Playability or realism?

An eternal debate, right?

Well, maybe not, but I bet some people talk about it a lot. And honestly, there is only one answer, unless you have wet dreams about excel spreadsheets.

Playability wins over realism every time, the story takes precedence over “is this possible?” every time. Unless, again, you want to get bogged down in minutiae.

I for one feel like it is more fun to have a frantic race away from a dragon, carrying a good chunk of treasure, without having to break out the trigonometry textbooks to check if that bridge is actually able to hold the weight of 4 adult adventurers and three sacks of gold. (It probably can’t hold them, but it’s a bit anti-climactic, isn’t it?)

And even then, what decides what realism should be part of the game, and what should not? Gravity is a common realistic thing to have in games. Every time a character needs to go to the toilet is not.

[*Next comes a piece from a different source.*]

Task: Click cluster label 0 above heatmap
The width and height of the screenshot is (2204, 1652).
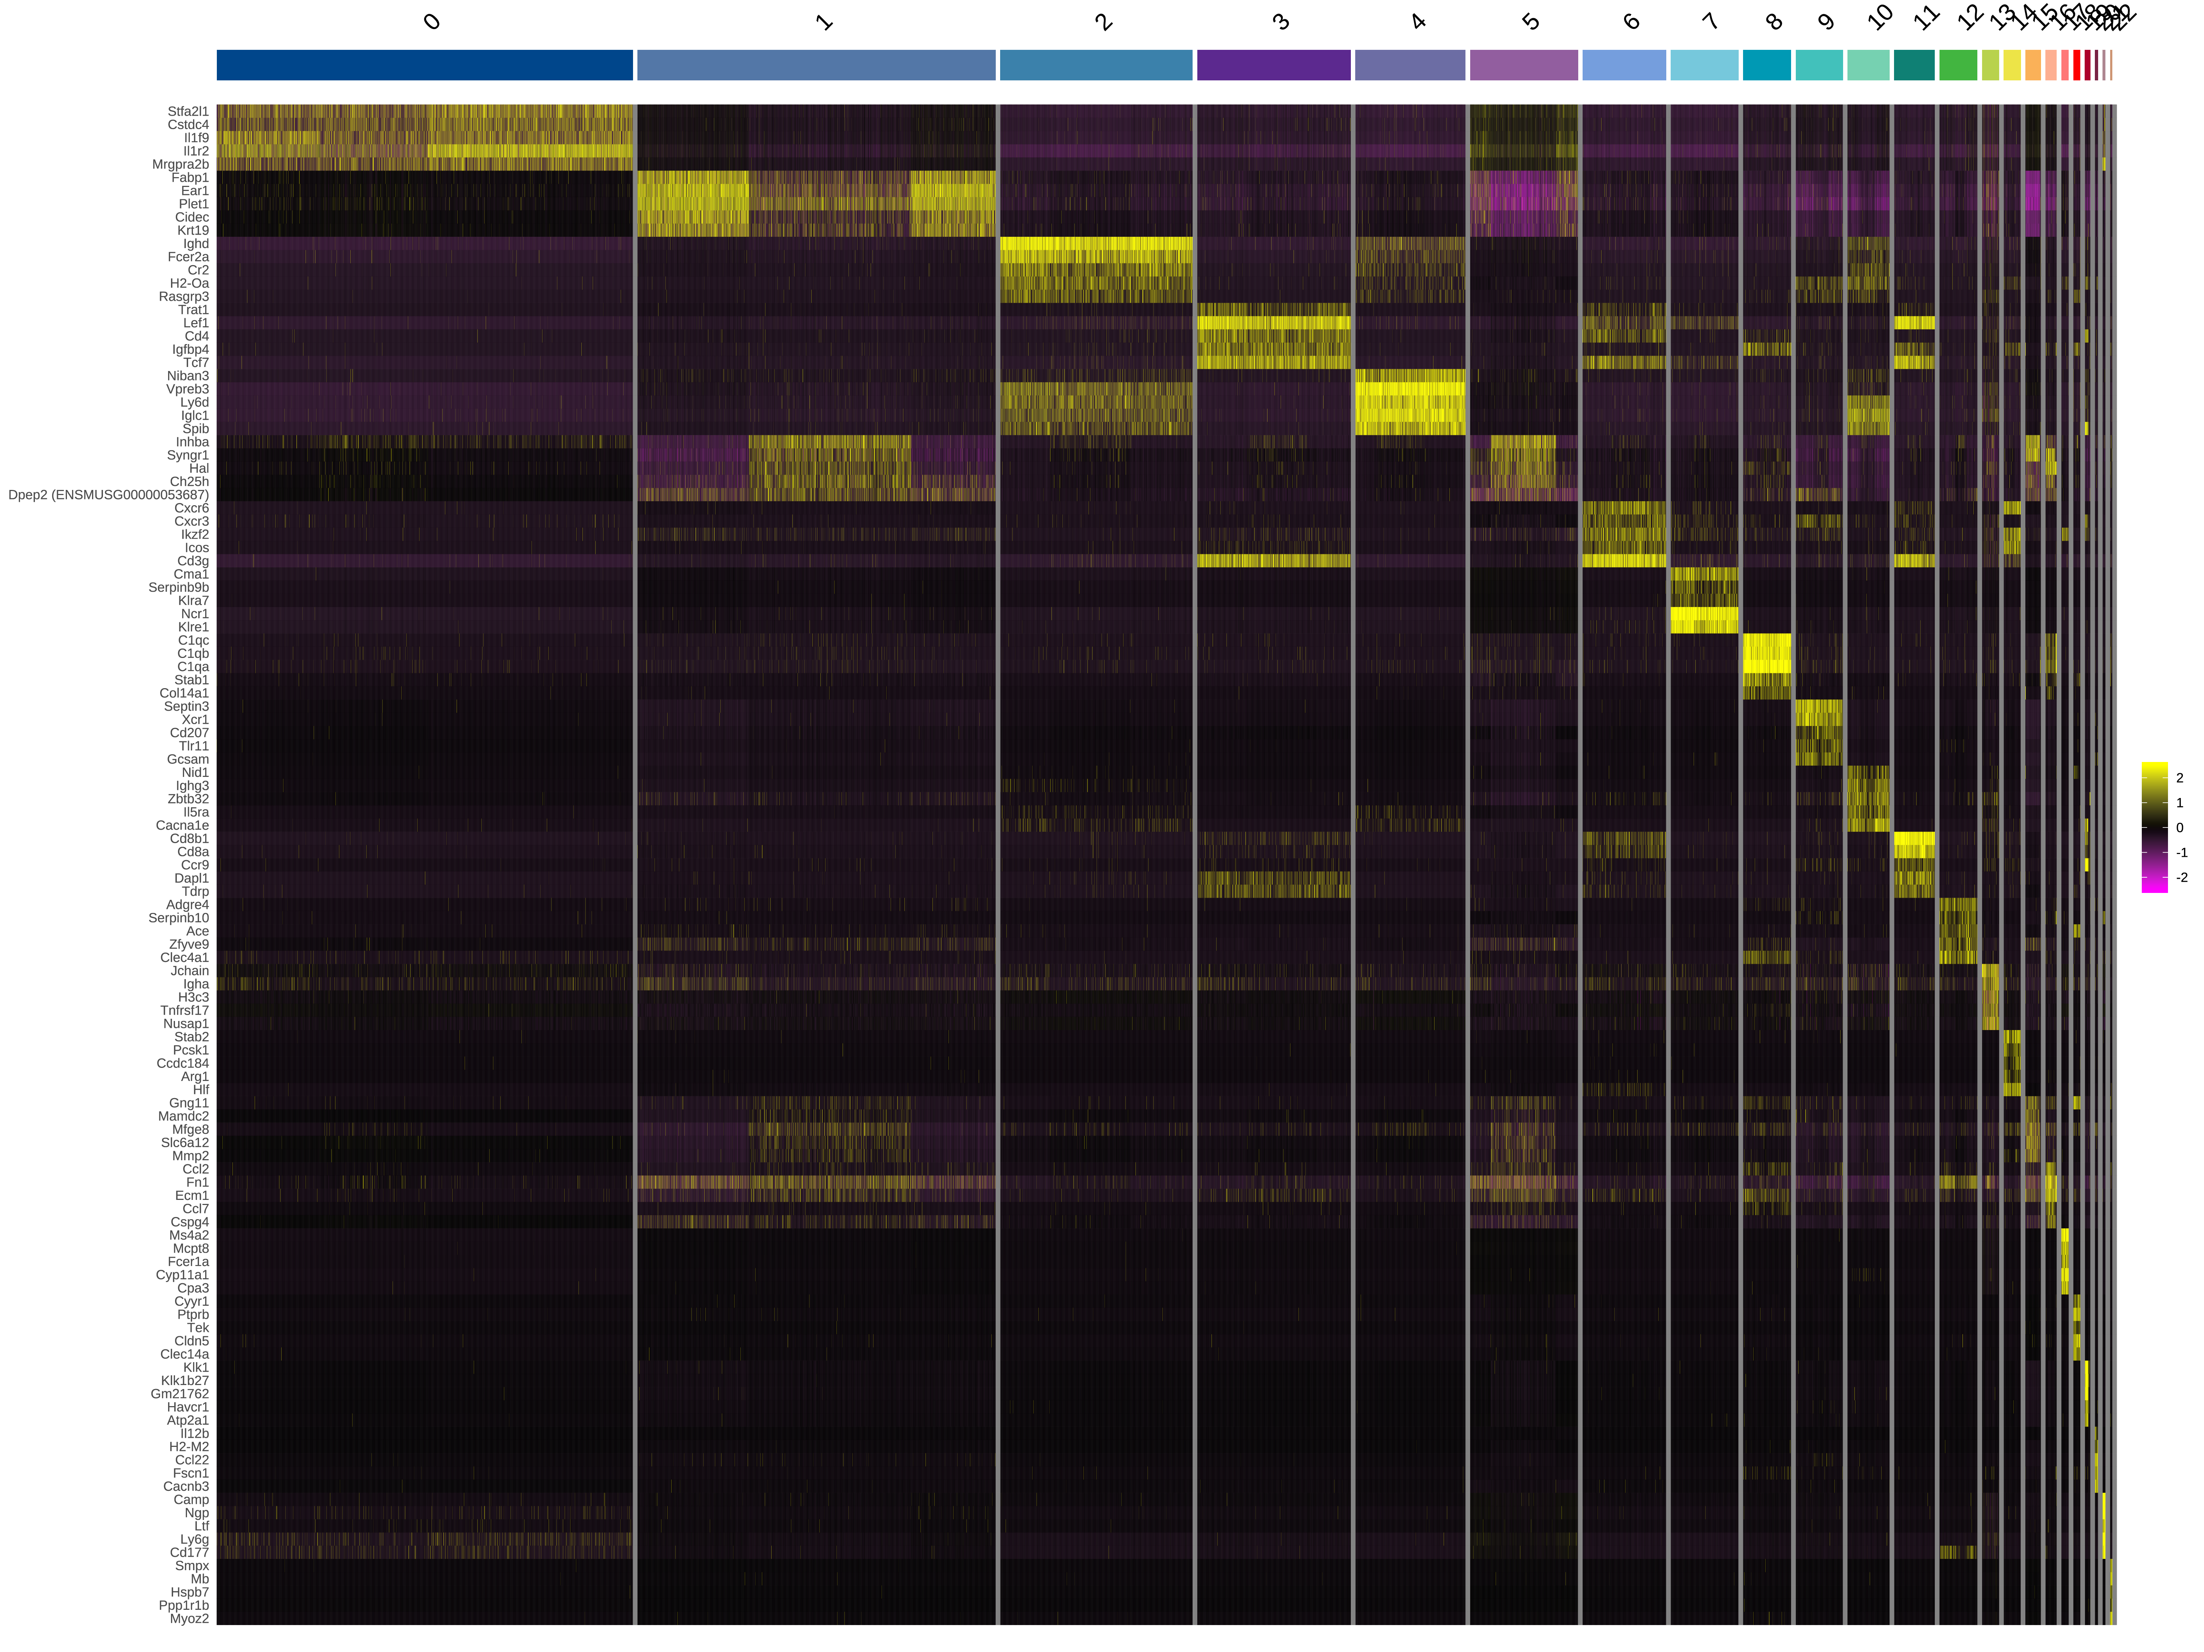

For me, realism belongs in miniature games, in simulationist board games, not in storytelling. Put me at the table with a giant hex map and I’ll argue the plausibility of Italian troopers being able to traverse that height at that time of day, why doesn’t the rules account for the granularity of the sand at this particular wadi and…

But I get carried away. This post doesn’t have much of a point, except that I should get to writing more. Because it’s fun. And it doesn’t have to be realistic.